On sait que l’indigofera tinctoria était connue en Inde avant le premier millénaire avant J.-C., et l’indigo est présent sur certains objets du tombeau de Toutankhamon en Égypte, qui datent donc d’environ 1350 avant J.-C. Dans la région afro-européenne, il est cultivé autour de la Méditerranée musulmane aux alentours du IXe siècle. Il est donc probable qu’il ait été introduit en France par l’Espagne et les Pyrénées.
L’indigo reste d’abord marginal et utilisé surtout dans les arts plastiques, notamment en peinture, en raison des interdictions en vigueur dans les milieux manufacturiers. De nombreuses falsifications tentent alors de l’imposer, avec des résultats déplorables à cause des substances très corrosives qui sont employées pour solubiliser le pigment. Puis, à partir du XVIIe siècle, il est autorisé comme complément aux cuves de pastel. De fait, à l’époque, les teinturiers n’ont pas trouvé la solution pour lancer le processus de fermentation avec l’indigo seul. Il se généralise au XVIIIe siècle.

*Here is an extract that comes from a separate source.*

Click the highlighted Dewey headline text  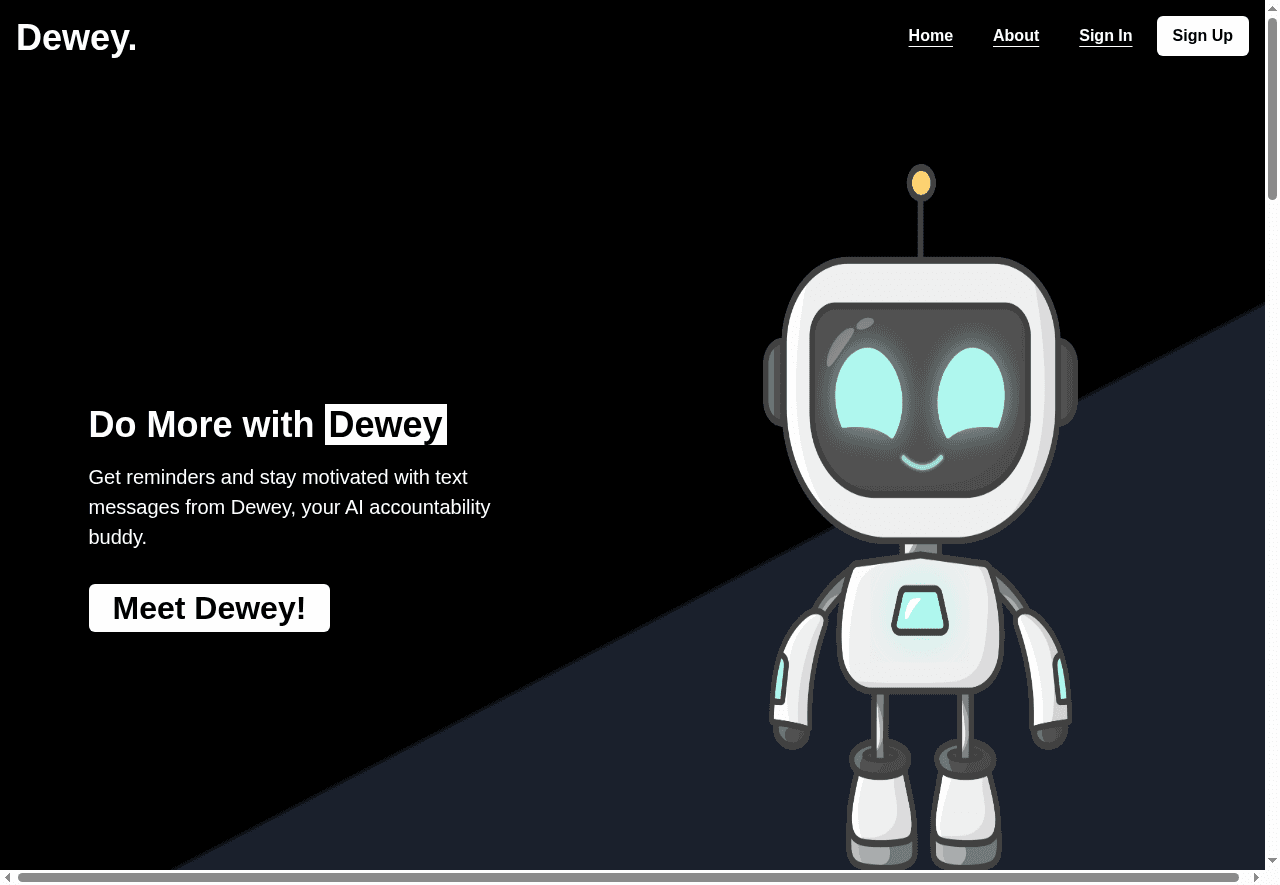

Il vient alors majoritairement des colonies du Nouveau Monde, donc des Antilles et d’Amérique du Nord, où la culture de l’indigo se développe considérablement avant que celle de la canne à sucre ne s’y impose. Il participe de ce fait à la traite des esclaves. Les indigoteries, les exploitations, étaient de taille très conséquente en Guadeloupe et en Martinique, et certaines sont encore visibles de nos jours. À la fin du XVIIIe siècle, c'est l’Inde qui devient le plus gros producteur d’indigo.
Elle le reste jusqu’à l’invention de l’indigo de synthèse en 1897. Dès son apparition, celui-ci suscite un énorme engouement dans les milieux industriels. En effet, il apporte une solution à de nombreux problèmes posés par la production de l’indigo : la question de la main d’œuvre, les relations avec les colonies, l’appauvrissement inéluctable des terres, les conflits politiques, etc. À partir de cette époque, les travailleurs du monde entier ont ainsi pu se vêtir de bleu, comme en témoigne l’essor du jean !

Aujourd'hui
Alors oui, justement, qu’en est-il aujourd’hui ?

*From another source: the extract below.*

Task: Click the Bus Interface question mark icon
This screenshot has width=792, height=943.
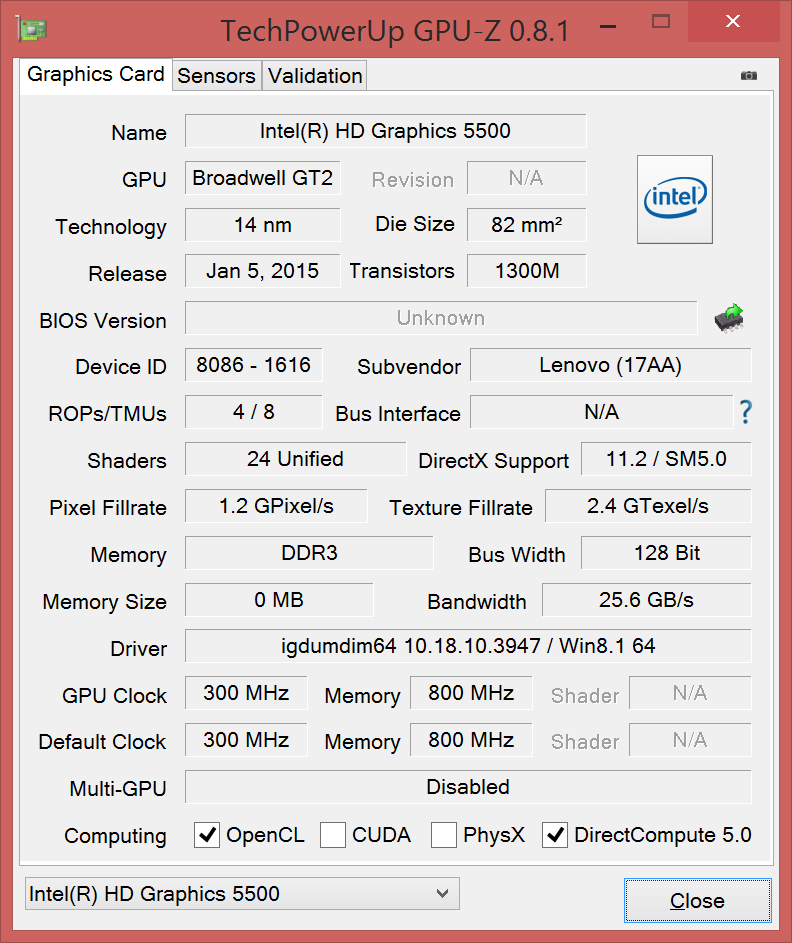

La prise de conscience des ravages écologiques causés par notre mode de vie nous incite à le repenser, à ajuster notre consommation et à être responsables de nos actes au quotidien. La pollution catastrophique qu’induit l’industrie du coton, et notamment celle du jean, pousse les hommes à chercher des alternatives moins toxiques et moins dégradantes pour l’environnement. Dans ce contexte, les teintures naturelles et végétales connaissent un certain renouveau. En France, les pratiquants et chercheurs s’y intéressent de près depuis plus de trente ans, si bien que la demande est réelle et que certains se sont relancés dans l’aventure de la production en essayant de concevoir des cultures repensées, durables, plus humaines, voire même biologiques ! Nous devons faire attention également à bien penser les techniques de production pour éviter des rejets qui viendraient aggraver la pollution.

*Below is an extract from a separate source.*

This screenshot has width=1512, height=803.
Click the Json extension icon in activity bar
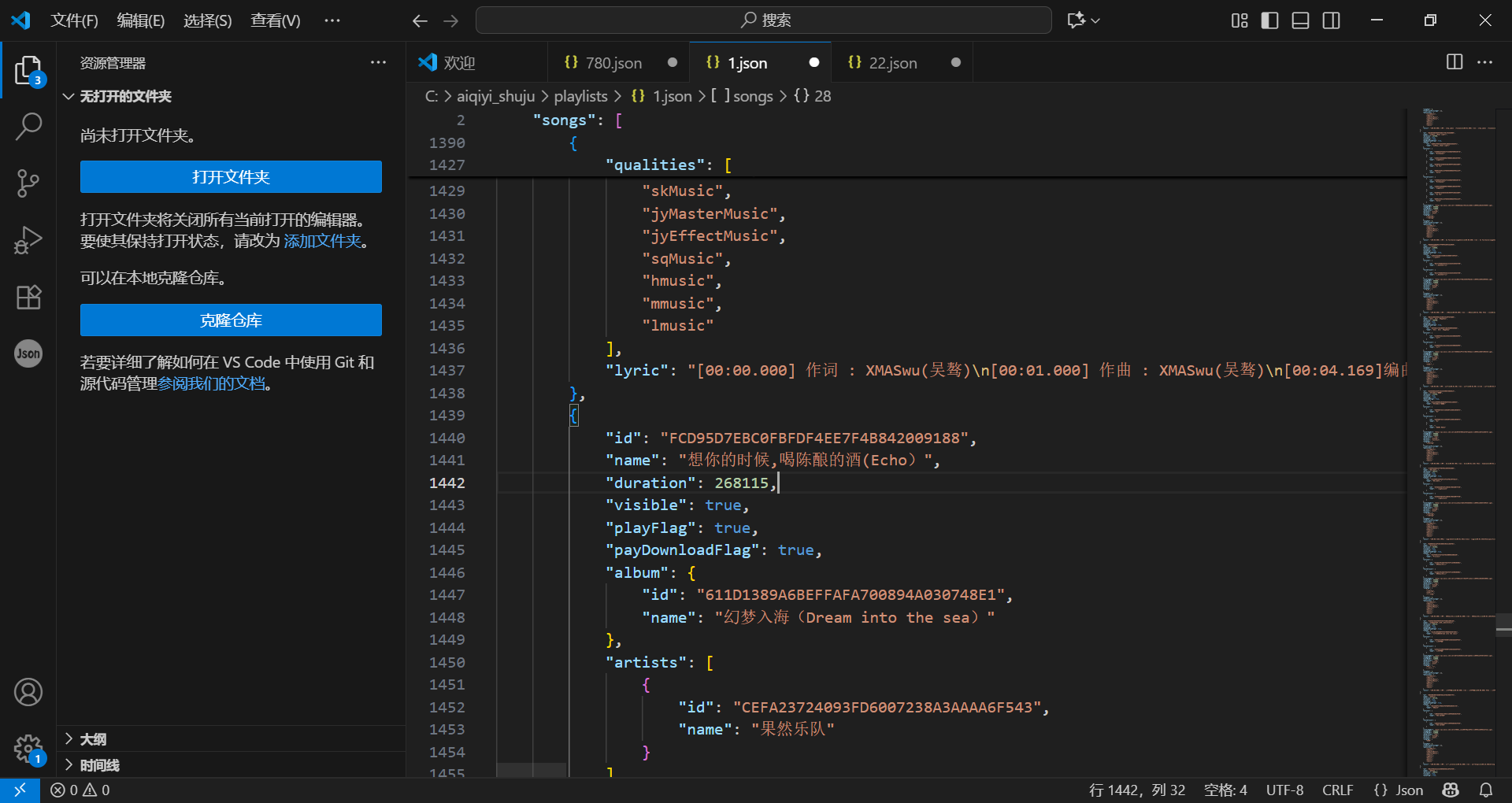[28, 353]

Ainsi, depuis une quinzaine d’année, on observe une tendance inverse de celle qu’a connu le textile dans les années 1850-1910. L’histoire nous offre un catalogue d’idées et d’exemples sur lesquels il ne faut absolument pas se priver de s’appuyer ! Un de ces exemples est celui des travaux de Jean Chanorier, que j’étudie dans le cadre de mon sujet de thèse.